これまでマレーシアの活用パターンについて述べてきたが、マレーシアで成功するためのポイントをもう1つだけ挙げておきたい。それは、他国に進出する上では当たり前の視点だが、「マレーシアの国民性を理解すること」である。
筆者が以前、ASEAN各国の消費者の購買行動を調べたとき、「ブランドに対する忠誠心が薄く、ほとんどの消費行動を商品の必要性と価格の妥当性によって判断するという傾向」が、ASEAN各国の中で最も顕著に表れたのがマレーシアだった。中華系マレーシア人の知人に言わせると、これはマレー系の特徴とのことだが、いずれにせよ彼らの多くは日本製品のブランドにではなく、必要性と妥当性にお金を払う傾向が強いことを理解する必要がある。

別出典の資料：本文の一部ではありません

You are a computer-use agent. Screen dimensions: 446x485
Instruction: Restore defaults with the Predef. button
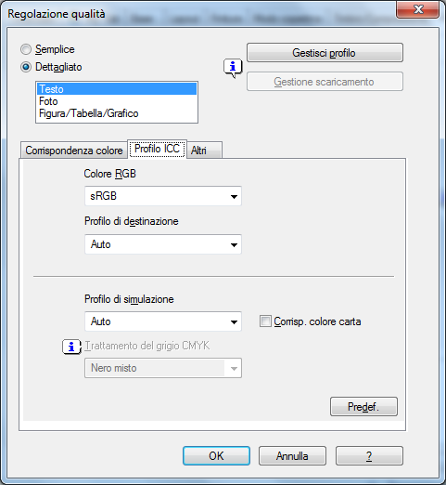[x=363, y=406]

国民の多数派であるイスラム教の習慣を理解することも欠かせない。よく知られているところでは、現地で雇用する際には、お祈りの時間や場所の確保、断食に対する配慮が求められる。他にも、女性に握手を求めてはいけない、子供の頭をなでてはいけないなど、日本人の感覚からすると想像もつかない禁止事項があるため、現地に行く前にいま一度確認した方が良いだろう。

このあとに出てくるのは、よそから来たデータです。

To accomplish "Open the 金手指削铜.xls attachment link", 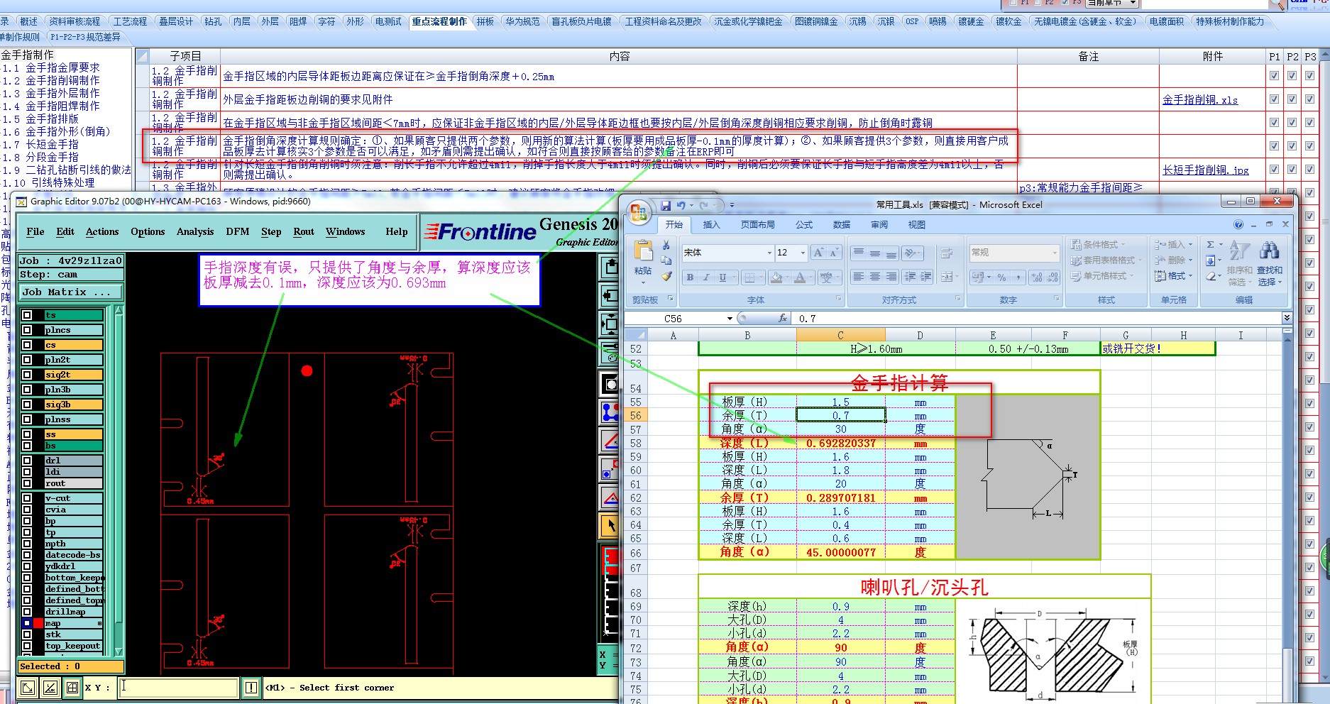I will 1199,100.
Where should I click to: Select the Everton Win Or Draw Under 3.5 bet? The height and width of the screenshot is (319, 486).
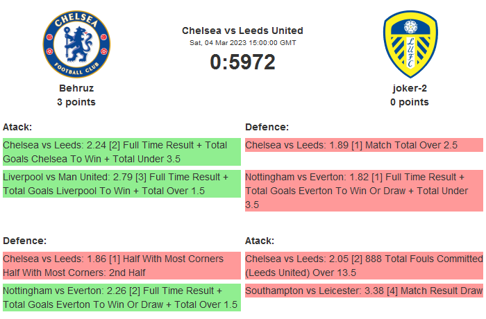364,191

マレーシア市場への参入に際しては、地場メーカーをうまく活用することも選択肢の一つとして考慮すべきだろう。例えば、ダイハツはプロデュアと、マツダはベルマツモーターと提携しているし、東洋タイヤはシルバーストーンを買収することにより、マレーシア国内シェアの24%を手に入れた。マレーシア企業は他のASEAN諸国に比べてそれなりに成熟した状態にあり、慎重に調べることで信頼のおけるパートナーが見つかる可能性がある。

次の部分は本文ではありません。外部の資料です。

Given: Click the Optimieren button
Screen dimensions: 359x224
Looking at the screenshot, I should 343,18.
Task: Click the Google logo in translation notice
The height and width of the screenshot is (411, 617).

ちなみに、マレーシアの治安はかなり良いが、やはり日本とは異なることにも留意する必要がある。メーターを倒さないタクシーもいまだに多い。かつて、鉄が高騰していたころ、現地の大型スーパーマーケットでは鉄製の台車が何万台も盗まれていた。このように、日本では想像もつかないことが起こることもあり、現地のビジネス状況に応じてリスクを分析し、対策を講じておくことが重要だ。